Hoy por ejemplo se vino conmigo en el metro a la vuelta, la "guapa oficial" de la clase. Una chica agradable, guapísima (evidentemente), muy pija pero soportable, media clase colada por ella... No me llama nada la atención más allá de ver que es una chica muy guapa. Tenemos pocas cosas en común, sin embargo fuimos hablando. Cuando se fue por su lado y yo por el mío lo primero que me vino a la cabeza (fijaos si estoy paranóico jajaja) es por qué me costaba tanto hablar con la chica que me gusta y sin embargo no me cuesta tanto hablar con la chica ésta guapísima, que en teoría en mi timidez debería costarme igualmente. Todos sabemos la respuesta, pero me lo pregunté. Será una de esas preguntas retóricas.
Es como que voy a la contra: A ella, la compañera que me gusta, todo el mundo la habla normal. Sin embargo a la pija guapísima la tratan de manera diferente. El comportamiento humano, y más el de los hombres cuando hay tensión sexual de por medio, es fascinante.
Eso sí, también es verdad que esa timidez que va abriendo ella, empieza a llamar la atención de los demás. Es como si despertara curiosidad, porque ella aunque físicamente no sea la chica espectacular que todo el mundo mira, si es guapa, tiene su atractivo. Pero quizás su mayor atractivo esté en su forma de ser, y veo claramente que hay más de uno acercándose. ¿Celos? No creo, más bien es la sensación de perder algo aunque nunca se haya tenido nada. Es más un miedo que una realidad, pero está claro que voy a perder si sigo así.
En la línea del que siempre pierde, aunque esta vez toda la culpa es mía porque soy incapaz de dar el paso. Sí, tengo miedo. Intento mentirme a mi mismo, creer que no, pero es difícil engañarse cuando la verdad está en el corazón, en lo más interno de uno mismo.
No se ha notado que estoy especialmente negativo... pero mañana será otro día.
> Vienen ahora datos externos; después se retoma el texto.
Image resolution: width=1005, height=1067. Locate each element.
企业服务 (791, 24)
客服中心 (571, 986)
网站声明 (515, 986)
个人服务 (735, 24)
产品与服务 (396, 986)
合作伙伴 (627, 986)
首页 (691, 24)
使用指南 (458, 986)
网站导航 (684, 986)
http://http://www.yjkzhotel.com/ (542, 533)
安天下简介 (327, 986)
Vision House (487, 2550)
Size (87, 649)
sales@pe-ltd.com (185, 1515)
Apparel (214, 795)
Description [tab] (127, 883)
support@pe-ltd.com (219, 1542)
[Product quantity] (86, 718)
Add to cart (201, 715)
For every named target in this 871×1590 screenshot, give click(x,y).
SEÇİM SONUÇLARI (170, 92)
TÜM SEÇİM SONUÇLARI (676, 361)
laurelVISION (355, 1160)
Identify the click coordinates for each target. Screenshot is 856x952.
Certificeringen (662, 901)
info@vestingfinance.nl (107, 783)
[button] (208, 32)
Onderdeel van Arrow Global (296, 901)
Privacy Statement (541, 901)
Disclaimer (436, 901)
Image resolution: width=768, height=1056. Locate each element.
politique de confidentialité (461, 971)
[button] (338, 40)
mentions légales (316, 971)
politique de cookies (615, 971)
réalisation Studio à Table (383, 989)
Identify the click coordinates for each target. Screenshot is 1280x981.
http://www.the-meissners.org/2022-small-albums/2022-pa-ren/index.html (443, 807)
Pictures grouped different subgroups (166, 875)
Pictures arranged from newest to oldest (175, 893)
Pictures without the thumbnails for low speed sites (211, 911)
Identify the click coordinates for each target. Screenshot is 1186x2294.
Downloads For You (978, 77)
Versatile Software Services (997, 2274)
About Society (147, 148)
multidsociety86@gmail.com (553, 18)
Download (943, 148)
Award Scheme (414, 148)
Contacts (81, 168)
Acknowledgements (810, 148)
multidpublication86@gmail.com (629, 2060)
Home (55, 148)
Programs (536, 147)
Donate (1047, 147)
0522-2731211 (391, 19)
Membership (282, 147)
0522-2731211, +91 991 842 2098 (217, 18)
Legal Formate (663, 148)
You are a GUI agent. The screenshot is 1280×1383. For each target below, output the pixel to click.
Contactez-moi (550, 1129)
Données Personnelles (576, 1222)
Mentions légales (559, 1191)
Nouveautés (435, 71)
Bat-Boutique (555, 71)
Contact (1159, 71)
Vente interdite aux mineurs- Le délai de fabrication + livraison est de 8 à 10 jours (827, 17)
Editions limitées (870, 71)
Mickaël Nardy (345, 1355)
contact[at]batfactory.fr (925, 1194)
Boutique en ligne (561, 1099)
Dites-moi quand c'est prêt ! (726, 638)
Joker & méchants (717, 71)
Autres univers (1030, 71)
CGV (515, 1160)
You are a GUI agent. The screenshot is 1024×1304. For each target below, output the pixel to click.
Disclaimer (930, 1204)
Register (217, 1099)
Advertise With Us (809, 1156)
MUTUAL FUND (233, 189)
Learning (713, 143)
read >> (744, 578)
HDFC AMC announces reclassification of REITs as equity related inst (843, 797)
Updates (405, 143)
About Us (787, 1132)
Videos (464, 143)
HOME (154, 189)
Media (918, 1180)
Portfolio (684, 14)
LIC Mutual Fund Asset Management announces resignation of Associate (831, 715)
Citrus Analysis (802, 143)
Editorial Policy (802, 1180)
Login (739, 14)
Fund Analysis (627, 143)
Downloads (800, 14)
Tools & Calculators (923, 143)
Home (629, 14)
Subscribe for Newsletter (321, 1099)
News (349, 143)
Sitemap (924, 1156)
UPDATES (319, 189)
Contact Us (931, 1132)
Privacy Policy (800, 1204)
Con una carta llena de palabras e ilusiones en la mochila, una chica a la que me parece imposible dársela y un montón de pensamientos que no llevan a ninguna parte. Mira, como los post de este blog.




Jo dijo
Es genial la idea de meter cada día una frase de autor en el título de tu blog. ¿De dónde sacas tan buenas citas? Esta en especial es fabulosa. Bueno, para que no digas que me escabullo del tema, te diré que si yo fuera la chica estaría irritada, borde, cabreada e insoportable. ¿Con quién? Contigo. Porque no haces nada y ella lo sabe y tú lo sabes. Si la pierdes sin haber tenido siquiera la ocasión de, tú solo serás el culpable.